The cook said, "He wants to know what you want."

"I'm trying to find Monroe and Pamela Johnson, I think they live on Tecumseh Lane, but I'm not sure where that is."

The cook said it in French, and the old man said something back at him and they talked back and forth like that for a while. Then the cook said, "He doesn't know these Johnson people, but he says there's a Tecumseh Lane in Eunice."

"Eunice?"

"Twenty miles south of here." Ah.

I smiled at the old man. "Thank him for me."

The cook said, "He understands you okay, he just don't speak English so good."

I nodded at the old man. "Merci."

The old man tipped his hat. Dignified. "Il y a pas de quoi." You take your good fortune where you find it.

I went out to my car, looked up Eunice on the Triple-A map, and went there. Like Ville Platte, the landscape was flat and crosscut with bayous and ponds and industrial waterways, mostly sweet potato fields and marshlands striped with oil company pipelines and vent stations. The town itself was bigger than Ville Platte, but not by a lot, and seemed like a neat, self-contained little community with a lot of churches and schools and quaint older buildings.

Tecumseh Lane was a pleasant street in an older residential area with small frame houses and neatly trimmed azalea bushes. 1146 was in the center of the block, with a tiny front lawn and an ancient two-strip cement drive and a big wooden porch. Like every other house in the area, it was set atop high brick pillars and, even though the land was flat, you had to climb three or four steps to enter the house.

I left the car at the curb and went up to the house and rapped at the door. An older black woman in what looked like a white nurse's uniform answered. "May I help you?"

I gave her one of my nicer smiles. "Mrs. Johnson?"

"Oh, no."

"I'm looking for Mr. and Mrs. Johnson. I was told they lived here." The air behind her smelled of medicine and pine-scented air freshener.

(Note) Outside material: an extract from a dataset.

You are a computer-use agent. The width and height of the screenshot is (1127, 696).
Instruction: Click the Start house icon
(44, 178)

She was shaking her head before I finished. "You'll need to speak with Mrs. Boudreaux. I work for her."

"Who's Mrs. Boudreaux?"

"She owns this house." A wet, flapping sound came from deeper in the house, and a raspy old man's voice yelled something about his pears. The black woman took a half-step out onto the porch, pulling the door so I wouldn't hear. "She doesn't live here, though. She only comes by in the morning and the evening."

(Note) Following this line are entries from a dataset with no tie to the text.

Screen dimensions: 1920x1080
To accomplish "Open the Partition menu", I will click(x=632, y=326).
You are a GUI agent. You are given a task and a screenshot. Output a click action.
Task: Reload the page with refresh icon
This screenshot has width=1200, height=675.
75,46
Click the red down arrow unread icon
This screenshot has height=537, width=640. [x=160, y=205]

I let myself look confused. A relatively easy task. "Did the Johnsons move?"

"Oh, Mr. Johnson's her daddy. She used to rent this place out, but now she lets him live here." She pulled the door tighter and lowered her voice, letting me in on the know. "He can't live by himself, and they didn't want to put him in a home. Lord knows he couldn't live with them." She raised her eyebrows.

"He's very ill."

I said, "Ah. So Mr. Johnson does live here."

She nodded, then sighed. "He's eighty-seven, poor thing, and he takes spells. He's a devil when he takes a spell." The voice in the house yelled again, something about the TV, something about Bob Barker and the goddamned pears.

I said, "How is Mrs. Johnson?"

"Oh, she died years ago."

Score another for Martha Guidry. "If I wanted to speak with Mrs. Boudreaux, how could I do that?"

"She'll be here in a little while. She always comes around two. Or you could go by her shop. She has a very nice formal wear shop on Second Street by the square. They call it Edie's. Her first name is Edith, but she goes by Edie."

"Of course."

She glanced back toward the house. "Twice a day she comes, and he don't even know it, most days. Poor thing."

I thanked her for her time, told her I'd try to stop at the house again around two, then drove back to the square. Edith Boudreaux's boutique occupied a corner location next to a hair salon, across from a little square filled with magnolia trees. I parked on the square, then walked back and went inside. A young woman in her early twenties smiled at me from a rack of Anne Klein pants suits. "May I help you, sir?"